▸ Data listing:
>>>
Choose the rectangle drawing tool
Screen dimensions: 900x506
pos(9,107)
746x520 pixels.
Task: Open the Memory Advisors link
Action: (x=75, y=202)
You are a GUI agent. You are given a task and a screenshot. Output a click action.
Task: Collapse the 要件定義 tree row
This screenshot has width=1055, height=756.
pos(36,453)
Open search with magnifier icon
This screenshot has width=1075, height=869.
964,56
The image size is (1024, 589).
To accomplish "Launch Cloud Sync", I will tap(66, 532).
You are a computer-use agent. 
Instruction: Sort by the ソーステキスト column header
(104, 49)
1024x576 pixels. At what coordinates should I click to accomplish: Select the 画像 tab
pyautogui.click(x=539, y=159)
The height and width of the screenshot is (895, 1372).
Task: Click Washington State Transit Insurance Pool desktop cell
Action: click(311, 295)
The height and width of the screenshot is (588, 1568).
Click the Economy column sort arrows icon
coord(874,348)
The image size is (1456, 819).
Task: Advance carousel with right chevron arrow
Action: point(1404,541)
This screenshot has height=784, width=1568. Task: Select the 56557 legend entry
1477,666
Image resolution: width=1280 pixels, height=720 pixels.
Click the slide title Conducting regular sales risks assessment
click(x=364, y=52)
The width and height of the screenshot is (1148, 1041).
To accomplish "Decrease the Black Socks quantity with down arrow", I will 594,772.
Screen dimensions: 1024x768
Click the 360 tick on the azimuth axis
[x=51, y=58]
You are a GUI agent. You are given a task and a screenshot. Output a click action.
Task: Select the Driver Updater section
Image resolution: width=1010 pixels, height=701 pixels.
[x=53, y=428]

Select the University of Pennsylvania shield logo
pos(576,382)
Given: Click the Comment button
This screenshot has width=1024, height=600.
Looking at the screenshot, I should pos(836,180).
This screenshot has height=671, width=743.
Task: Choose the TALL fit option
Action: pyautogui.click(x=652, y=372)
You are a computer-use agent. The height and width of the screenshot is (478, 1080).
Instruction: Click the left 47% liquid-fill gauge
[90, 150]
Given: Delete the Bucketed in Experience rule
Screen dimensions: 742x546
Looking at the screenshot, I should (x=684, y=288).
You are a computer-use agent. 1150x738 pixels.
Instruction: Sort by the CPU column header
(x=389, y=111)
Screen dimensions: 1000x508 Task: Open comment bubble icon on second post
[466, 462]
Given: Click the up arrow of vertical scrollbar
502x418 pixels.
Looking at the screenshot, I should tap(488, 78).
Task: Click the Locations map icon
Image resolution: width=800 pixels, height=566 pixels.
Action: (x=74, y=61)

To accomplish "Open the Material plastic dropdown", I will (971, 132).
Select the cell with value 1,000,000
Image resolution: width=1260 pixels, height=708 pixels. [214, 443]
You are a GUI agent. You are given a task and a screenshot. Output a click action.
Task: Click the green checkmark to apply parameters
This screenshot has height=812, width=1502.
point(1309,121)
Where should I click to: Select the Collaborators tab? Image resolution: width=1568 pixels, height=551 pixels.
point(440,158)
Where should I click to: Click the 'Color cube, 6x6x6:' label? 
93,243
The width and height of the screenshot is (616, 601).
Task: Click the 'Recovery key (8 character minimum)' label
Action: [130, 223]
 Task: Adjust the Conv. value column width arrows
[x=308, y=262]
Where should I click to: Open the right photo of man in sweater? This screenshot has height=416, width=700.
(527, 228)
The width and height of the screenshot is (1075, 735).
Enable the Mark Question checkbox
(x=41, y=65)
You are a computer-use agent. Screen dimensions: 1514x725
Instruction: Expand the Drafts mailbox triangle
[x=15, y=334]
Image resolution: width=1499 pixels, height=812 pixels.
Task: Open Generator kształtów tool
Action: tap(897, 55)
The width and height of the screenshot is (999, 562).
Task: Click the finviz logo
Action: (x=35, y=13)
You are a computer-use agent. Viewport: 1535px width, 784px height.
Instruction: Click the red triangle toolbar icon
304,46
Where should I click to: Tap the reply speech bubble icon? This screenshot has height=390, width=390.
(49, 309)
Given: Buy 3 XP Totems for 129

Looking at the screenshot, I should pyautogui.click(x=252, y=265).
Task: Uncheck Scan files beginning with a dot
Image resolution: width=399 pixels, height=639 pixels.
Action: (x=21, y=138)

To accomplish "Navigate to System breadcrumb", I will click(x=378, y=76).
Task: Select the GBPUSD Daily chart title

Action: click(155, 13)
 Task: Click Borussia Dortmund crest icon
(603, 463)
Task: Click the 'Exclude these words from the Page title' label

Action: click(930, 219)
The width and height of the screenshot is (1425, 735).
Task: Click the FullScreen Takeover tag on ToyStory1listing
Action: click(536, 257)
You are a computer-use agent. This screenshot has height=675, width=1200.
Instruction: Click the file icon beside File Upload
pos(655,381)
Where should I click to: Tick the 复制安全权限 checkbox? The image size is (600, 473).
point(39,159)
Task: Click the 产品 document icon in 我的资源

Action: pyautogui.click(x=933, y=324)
<<<
▸ What is required:
Look back at the records above. Repeat all of them exactly.

▸ Response for this exercise:
Choose the rectangle drawing tool
Screen dimensions: 900x506
pos(9,107)
746x520 pixels.
Task: Open the Memory Advisors link
Action: (x=75, y=202)
You are a GUI agent. You are given a task and a screenshot. Output a click action.
Task: Collapse the 要件定義 tree row
This screenshot has width=1055, height=756.
pos(36,453)
Open search with magnifier icon
This screenshot has width=1075, height=869.
964,56
The image size is (1024, 589).
To accomplish "Launch Cloud Sync", I will tap(66, 532).
You are a computer-use agent. 
Instruction: Sort by the ソーステキスト column header
(104, 49)
1024x576 pixels. At what coordinates should I click to accomplish: Select the 画像 tab
pyautogui.click(x=539, y=159)
The height and width of the screenshot is (895, 1372).
Task: Click Washington State Transit Insurance Pool desktop cell
Action: click(311, 295)
The height and width of the screenshot is (588, 1568).
Click the Economy column sort arrows icon
coord(874,348)
The image size is (1456, 819).
Task: Advance carousel with right chevron arrow
Action: point(1404,541)
This screenshot has height=784, width=1568. Task: Select the 56557 legend entry
1477,666
Image resolution: width=1280 pixels, height=720 pixels.
Click the slide title Conducting regular sales risks assessment
click(x=364, y=52)
The width and height of the screenshot is (1148, 1041).
To accomplish "Decrease the Black Socks quantity with down arrow", I will 594,772.
Screen dimensions: 1024x768
Click the 360 tick on the azimuth axis
[x=51, y=58]
You are a GUI agent. You are given a task and a screenshot. Output a click action.
Task: Select the Driver Updater section
Image resolution: width=1010 pixels, height=701 pixels.
[x=53, y=428]

Select the University of Pennsylvania shield logo
pos(576,382)
Given: Click the Comment button
This screenshot has width=1024, height=600.
Looking at the screenshot, I should pos(836,180).
This screenshot has height=671, width=743.
Task: Choose the TALL fit option
Action: pyautogui.click(x=652, y=372)
You are a computer-use agent. The height and width of the screenshot is (478, 1080).
Instruction: Click the left 47% liquid-fill gauge
[90, 150]
Given: Delete the Bucketed in Experience rule
Screen dimensions: 742x546
Looking at the screenshot, I should (x=684, y=288).
You are a computer-use agent. 1150x738 pixels.
Instruction: Sort by the CPU column header
(x=389, y=111)
Screen dimensions: 1000x508 Task: Open comment bubble icon on second post
[466, 462]
Given: Click the up arrow of vertical scrollbar
502x418 pixels.
Looking at the screenshot, I should tap(488, 78).
Task: Click the Locations map icon
Image resolution: width=800 pixels, height=566 pixels.
Action: (x=74, y=61)

To accomplish "Open the Material plastic dropdown", I will (971, 132).
Select the cell with value 1,000,000
Image resolution: width=1260 pixels, height=708 pixels. [214, 443]
You are a GUI agent. You are given a task and a screenshot. Output a click action.
Task: Click the green checkmark to apply parameters
This screenshot has height=812, width=1502.
point(1309,121)
Where should I click to: Select the Collaborators tab? Image resolution: width=1568 pixels, height=551 pixels.
point(440,158)
Where should I click to: Click the 'Color cube, 6x6x6:' label? 
93,243
The width and height of the screenshot is (616, 601).
Task: Click the 'Recovery key (8 character minimum)' label
Action: [130, 223]
 Task: Adjust the Conv. value column width arrows
[x=308, y=262]
Where should I click to: Open the right photo of man in sweater? This screenshot has height=416, width=700.
(527, 228)
The width and height of the screenshot is (1075, 735).
Enable the Mark Question checkbox
(x=41, y=65)
You are a computer-use agent. Screen dimensions: 1514x725
Instruction: Expand the Drafts mailbox triangle
[x=15, y=334]
Image resolution: width=1499 pixels, height=812 pixels.
Task: Open Generator kształtów tool
Action: tap(897, 55)
The width and height of the screenshot is (999, 562).
Task: Click the finviz logo
Action: (x=35, y=13)
You are a computer-use agent. Viewport: 1535px width, 784px height.
Instruction: Click the red triangle toolbar icon
304,46
Where should I click to: Tap the reply speech bubble icon? This screenshot has height=390, width=390.
(49, 309)
Given: Buy 3 XP Totems for 129

Looking at the screenshot, I should pyautogui.click(x=252, y=265).
Task: Uncheck Scan files beginning with a dot
Image resolution: width=399 pixels, height=639 pixels.
Action: (x=21, y=138)

To accomplish "Navigate to System breadcrumb", I will click(x=378, y=76).
Task: Select the GBPUSD Daily chart title

Action: click(155, 13)
 Task: Click Borussia Dortmund crest icon
(603, 463)
Task: Click the 'Exclude these words from the Page title' label

Action: click(930, 219)
The width and height of the screenshot is (1425, 735).
Task: Click the FullScreen Takeover tag on ToyStory1listing
Action: click(536, 257)
You are a computer-use agent. This screenshot has height=675, width=1200.
Instruction: Click the file icon beside File Upload
pos(655,381)
Where should I click to: Tick the 复制安全权限 checkbox? The image size is (600, 473).
point(39,159)
Task: Click the 产品 document icon in 我的资源

Action: pyautogui.click(x=933, y=324)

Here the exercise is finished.